_The task_. Make the copy match the entries below exactly, with no pictures carried over.

_Data extract_.

_ _ _ _ _ _ _

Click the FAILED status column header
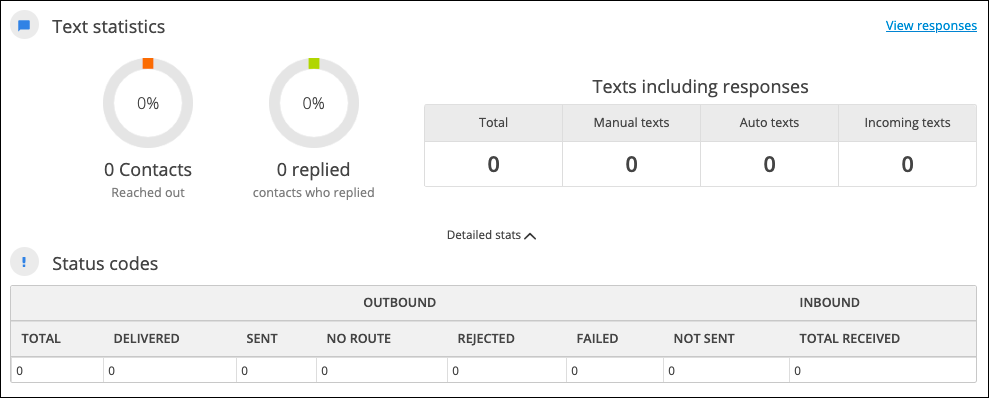 tap(597, 339)
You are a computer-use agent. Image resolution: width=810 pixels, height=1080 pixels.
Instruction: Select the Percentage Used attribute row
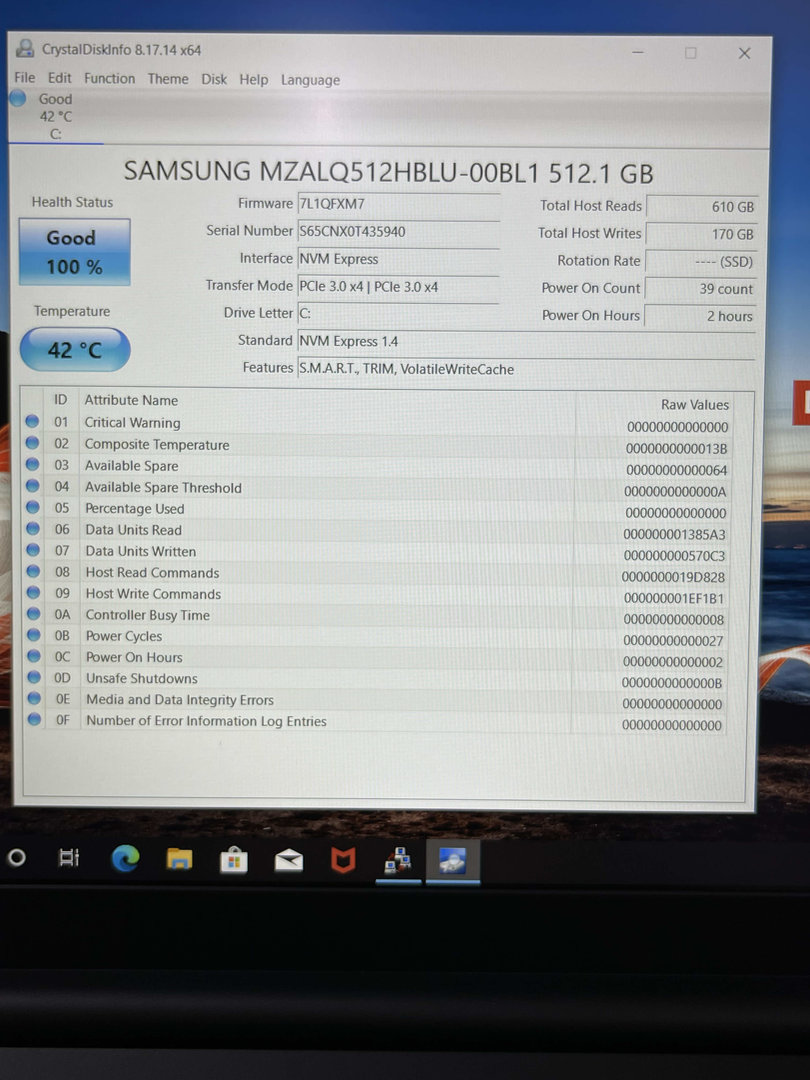300,509
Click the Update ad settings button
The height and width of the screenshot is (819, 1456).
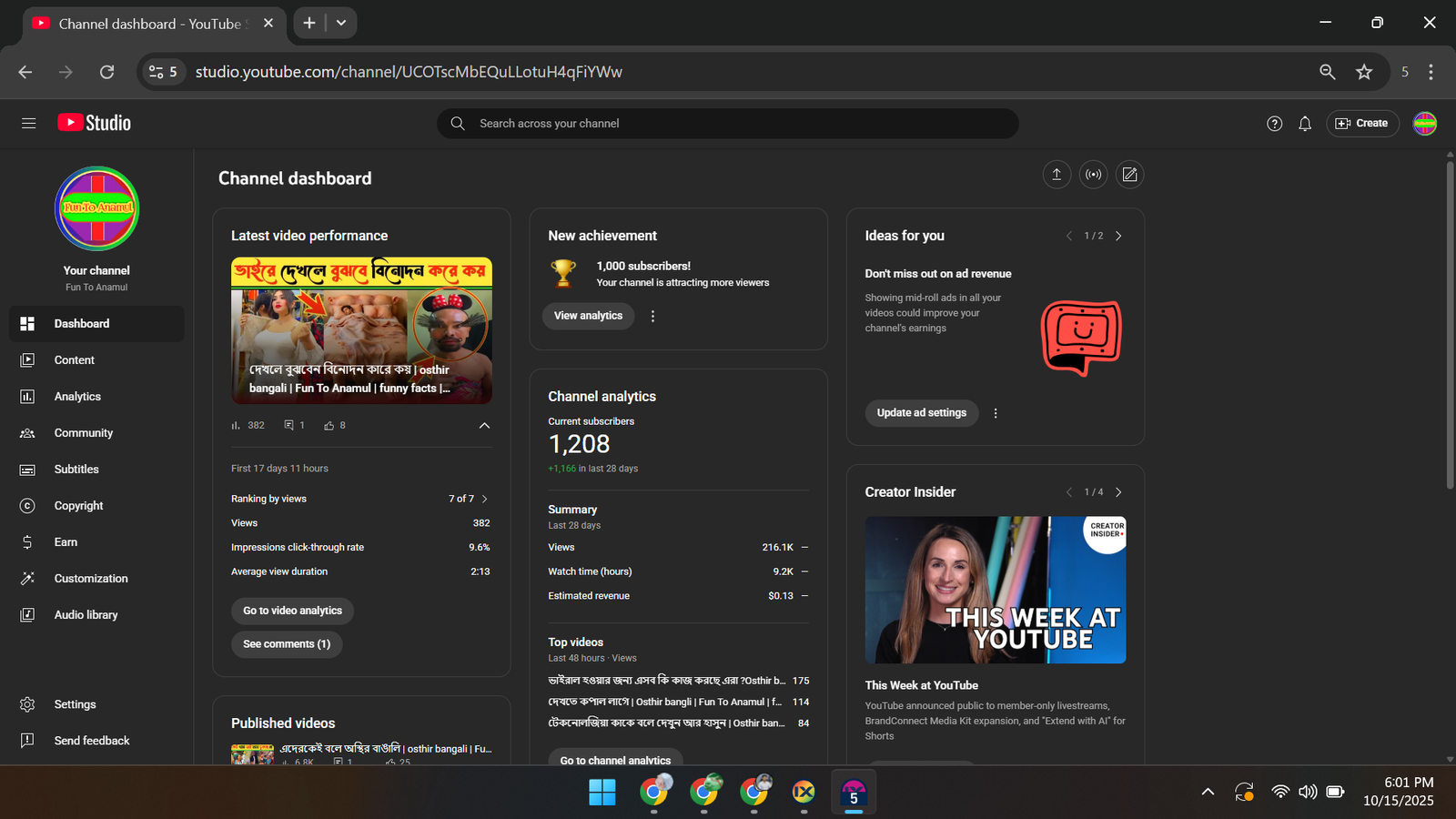coord(921,413)
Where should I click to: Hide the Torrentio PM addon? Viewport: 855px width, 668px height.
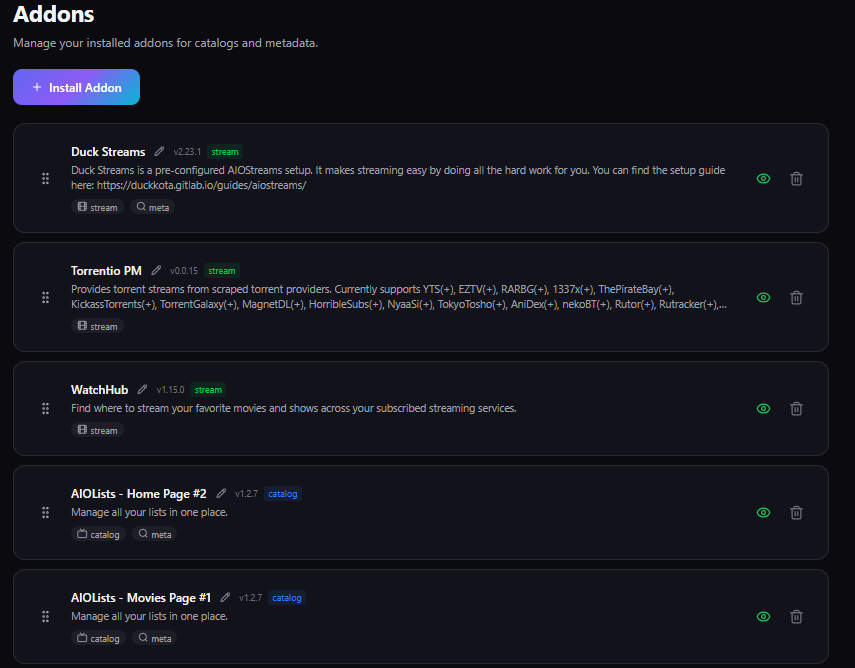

_ _ _ _ _ _ _

_Answer space_.
Click the FAILED status column header
 tap(597, 339)
You are a computer-use agent. Image resolution: width=810 pixels, height=1080 pixels.
Instruction: Select the Percentage Used attribute row
300,509
Click the Update ad settings button
The height and width of the screenshot is (819, 1456).
coord(921,413)
Where should I click to: Hide the Torrentio PM addon? Viewport: 855px width, 668px height.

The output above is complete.